TASK INSTRUCTIONS
1) From the article on the ZimParks and IFAW partnership, copy the passage that starts with "Under the 2019" and goes on through "among other programmes.".
2) According to the article on the ZimParks and IFAW partnership, how much money has been put in under the 2019 agreement?
3) Continue the article on the ZimParks and IFAW partnership in Hwange National Park from the point where it stops.

TEXT UNDER STUDY START

THE partnership between the Zimbabwe National Parks and Wildlife Authority (ZimParks) together and the International Fund for Animal Welfare (IFAW) has breathed life into Hwange National Park, with animals that have been at the mercy of climate crisis, poachers and diseases now being rescued and treated.
IFAW is a global non-profit organisation involved in helping animals and people thrive together and visible in over 40 countries around the world where they are involved in the rescuing and rehabilitation of /animals.
Under the 2019 agreement, ZimParks and IFAW partnered in a deal that has seen over US$2 million poured in to fund, among other projects, a laboratory within the national park and the construction of conservancy infrastructure in the form of houses for game rangers.
The partnership has also seen the tackling of the long-standing supply crisis in Hwange, Zimbabwe’s biggest wildlife sanctuary, equipping of a workshop at Main Camp with the tools required to maintain the vehicles, among other programmes.
The Veterinary Field Laboratory situated at Mtshibi Camp inside Hwange has received new equipment and drug supplies in a development that has seen animals being rescued and treated nearby unlike in the past where they would be transported to Victoria Falls and South Africa for testing.

TEXT UNDER STUDY END
SUPPLIED RECORDS START

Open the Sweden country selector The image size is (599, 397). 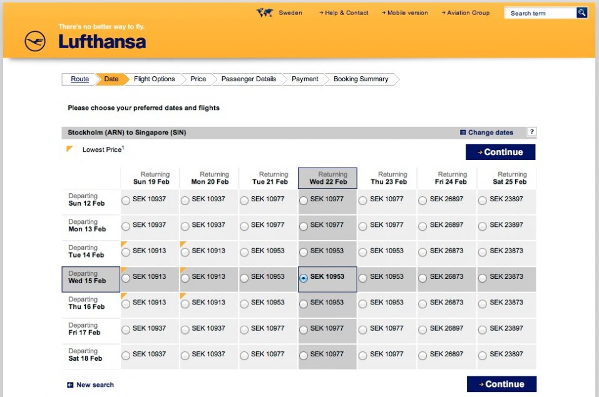290,13
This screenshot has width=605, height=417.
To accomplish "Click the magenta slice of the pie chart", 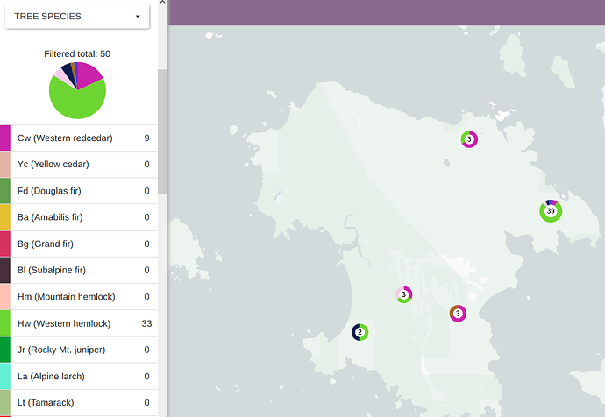I will point(90,74).
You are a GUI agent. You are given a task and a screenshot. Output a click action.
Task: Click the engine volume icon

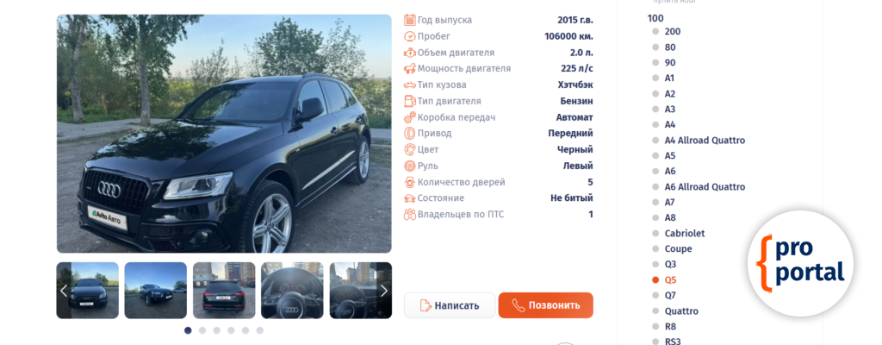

SUPPLIED RECORDS END

RESULTS FOR EACH TASK
1)
Under the 2019 agreement, ZimParks and IFAW partnered in a deal that has seen over US$2 million poured in to fund, among other projects, a laboratory within the national park and the construction of conservancy infrastructure in the form of houses for game rangers.
The partnership has also seen the tackling of the long-standing supply crisis in Hwange, Zimbabwe’s biggest wildlife sanctuary, equipping of a workshop at Main Camp with the tools required to maintain the vehicles, among other programmes.

2) Over US$2 million.

3)
“Before IFAW came we did not have anything yet. This was actually a storeroom where we kept our junk and everything. When I came here as a veterinary doctor that is when we engaged IFAW to support in terms of capturing of animals and treating them,” Kudzai Mupondi, the veterinary doctor housed at the Hwange National Park told journalists during a media tour last week.
“We can now test anything in terms of all wildlife diseases. We now have PCR, all the microscopes and everything which we need to survey, monitor and investigate all types of diseases.”
“Due to climate change, we are having all sorts of diseases which we have to investigate and control. Before we did not have anything but now I am happy that we are very much capable and we have the capacity to test everything and to respond to all the problems animals will be having, be it sick animals, problem animals that we have to capture and bring them here either for treatment or rehabilitation,” Mupondi said.
Mupondi said the laboratory was still a work in progress and there was a need to revamp and renovate the small room they were using.
“We also have a new vehicle from IFAW which is helping us to respond to all types of emergencies we may have, including rescue, outbreaks and other things.”
“Last year we had 18 animals of different species which we responded to rescue, treat.”
He said Parks personnel were having problems of people snaring animals for meat and said that was often.
“In a month we have two or three animals that we have to respond to and also those animals which are not being kept well somewhere, we have the responsibility to take them and rehabilitate them here.”
“Climate change affects the dynamics and the movement of animals so diseases not prevalent in other areas are then transported to other areas.”
“We then have to do active surveillance and monitoring so that whenever there is an outbreak, we detect and control.”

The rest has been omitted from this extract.